Одет он был дорого, но неброско. Родители знали толк в материях — это был их бизнес. Поэтому Бахам-младший был одет во все крепкое, надежное и, вследствие двух первых обстоятельств, очень дорогое. Цвета он выбирал сам, и поэтому синие джутовые брюки тончайшей выработки прекрасно сочетались с такой же ковбойкой, а дополняли и оттеняли это все ремень из змеиной кожи и такие же полусапожки. Мальчик был одет почти как настоящий ковбой.

Значок он сначала приколол к своей ковбойке, но на этом месте он был плохо виден владельцу. Поэтому он прицепил его на панели приборов и с восторгом разглядывал редкую вещицу.

— Господин Клайд! — позвал мальчик.

— Я вас слушаю, — ответил гид. — Говорите, пожалуйста.

— Могу я потом оставить себе знак старшего группы?

— Простите, а с кем имею честь беседовать?

— Бахам-младший. — Мальчишка машинально поклонился рации.

— У меня в списках нет вашего имени, — после короткой паузы ответил Клайд. — В какой машине вы следуете?

— Наш номер — восемь, — ответил гувернер, сидящий позади.

— Ага! У меня в картотеке вы зарегистрировались как мистер Стейтс, не так ли?

— Да, разумеется.

— А кому вы намерены передать знак?

— Моему подопечному, Бахаму-младшему.

— Я не возражаю. Но на ближайшей стоянке мы все же выберем старшего группы, и знак придется передать ему. Вы согласны?

— Да, я согласен, — кивнул мальчишка. — А после окончания путешествия могу я оставить его себе как сувенир?

— К сожалению, не я решаю такие вопросы, но постараюсь замолвить словечко в вашу пользу.

Клайд не врал. Вся эта затея не очень-то ему нравилась. Поэтому он твердо решил для себя оставить ребенка в живых, чего бы ему это ни стоило. Впрочем, он не мог знать, чего могут стоить ему возражения хозяину.

Ведь мысли о собственной смерти очень плохо укладываются в рамки человеческого разума. Каждый почему-то считает, что он в этом мире едва ли не самая главная деталь, относиться к которой следует предельно бережно. И если он погибнет, то рухнет весь этот прекрасный мир, похоронив под собой и убийц, и равнодушных. И в этом человек, наверное, прав. С гибелью каждого существа невозвратно отмирает некая частица Вселенной, и на месте ее возникает зияющая пустота. Быть может, «черные дыры» — противоположность сияющих светил — и есть следы умерших вселенных. Человек, согласный с таким положением, никогда не станет убийцей. Мало того, он всеми силами будет защищать жизнь не только свою, но и любую другую.

Но Клайд не учел одного обстоятельства. Есть еще, к сожалению, на свете люди, ценящие свои амбиции намного дороже человеческой жизни. Они готовы вымостить свой путь мертвыми телами и считать их только ступеньками на пути к цели, зачастую имеющую ценность только для них самих. Именно к людям такого сорта относился Фингер Двадцать Первый. Он убивал только для того, чтобы разогнать скуку, захватившую его избалованную натуру.

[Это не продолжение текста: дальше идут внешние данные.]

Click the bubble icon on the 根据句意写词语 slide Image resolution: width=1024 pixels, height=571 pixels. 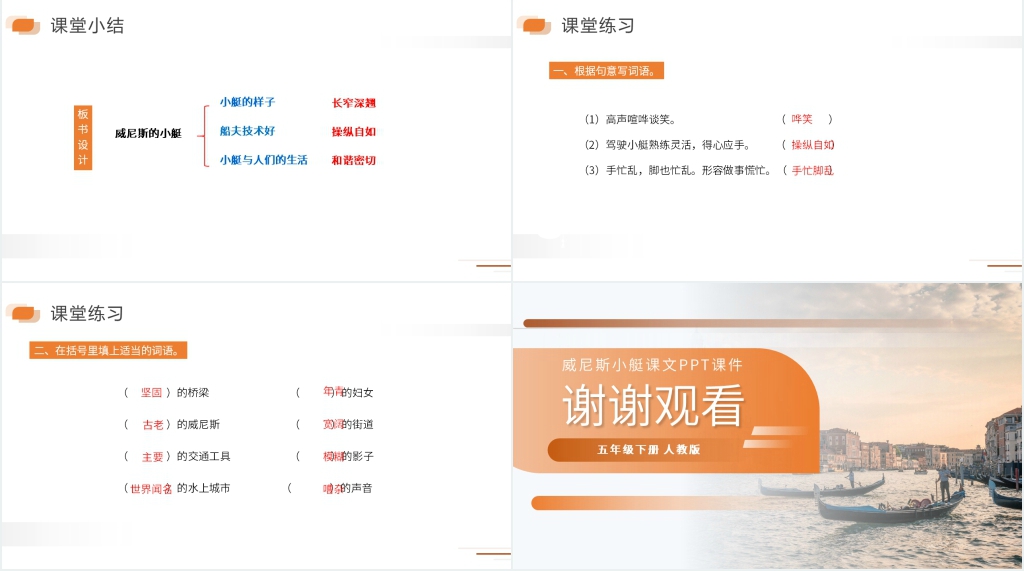[x=535, y=26]
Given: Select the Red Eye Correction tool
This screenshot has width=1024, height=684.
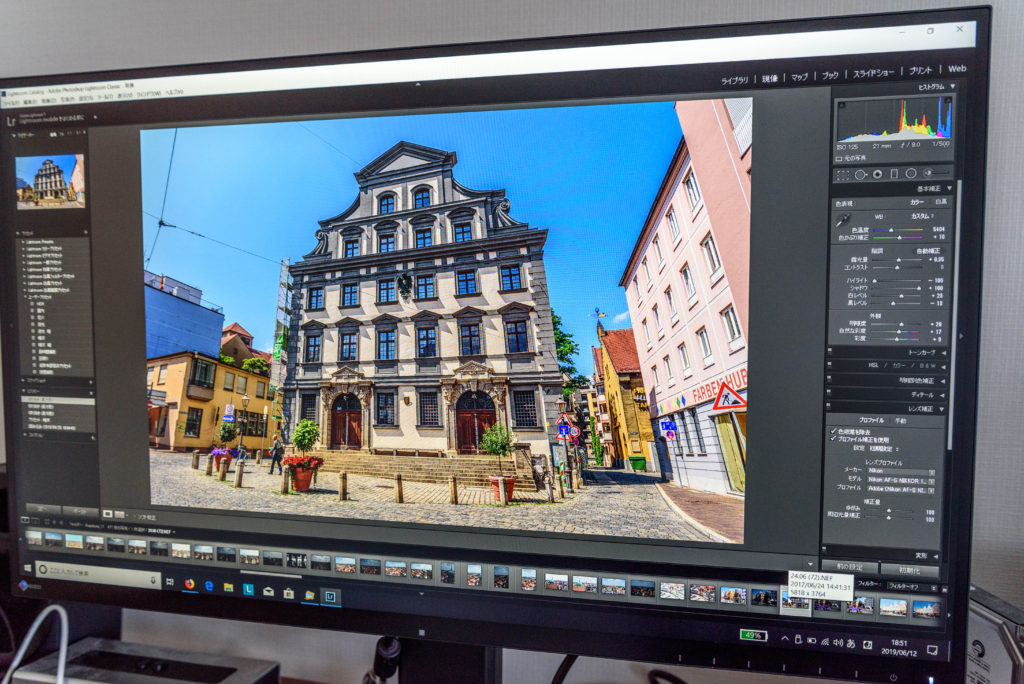Looking at the screenshot, I should [877, 173].

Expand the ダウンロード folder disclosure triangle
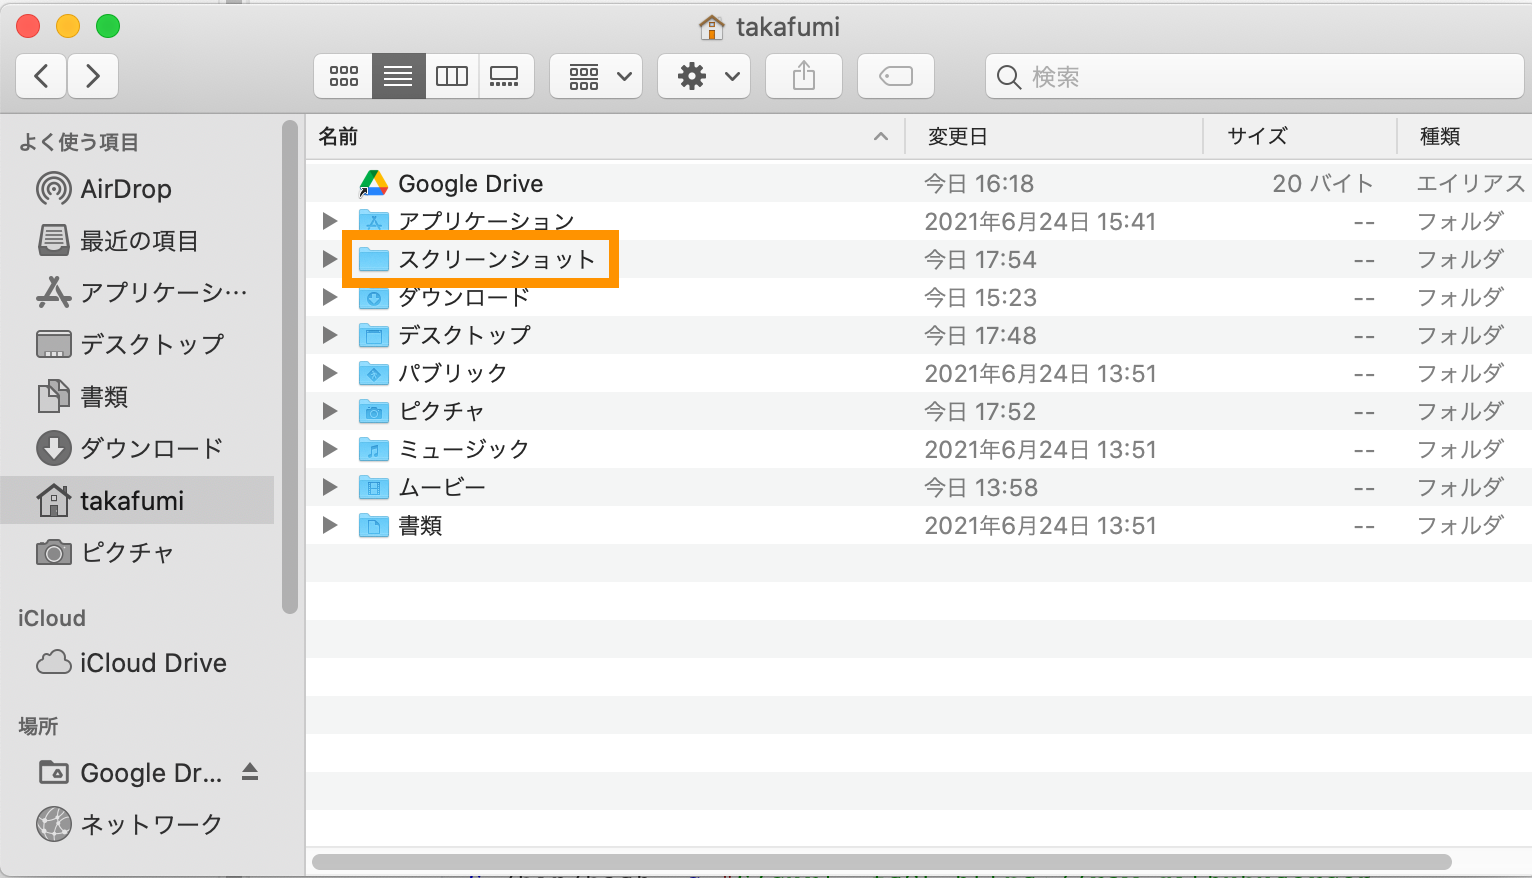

Клайд не успел выйти на связь с замком. Роботы приступили к действиям раньше. Наученные опытом погибшего товарища, они не двигались теперь по прямой, а постоянно меняли высоту и положение относительно цели. Маневрирование затрудняло прицеливание, зато через короткое время картина стала трехмерной, объемной. Недостаток снайперов был в программе, которая определяла целью маяк и ограниченное пространство около него. Расчет, как вы помните, был на то, что мишень будет находиться на груди жертвы. В этом случае практически любое ранение было, безусловно, смертельным. Удаление от цели и расположение стрелков относительно нее не имело большого значения. Поэтому два импульса, невидимых при дневном свете, поразили цель под разными углами.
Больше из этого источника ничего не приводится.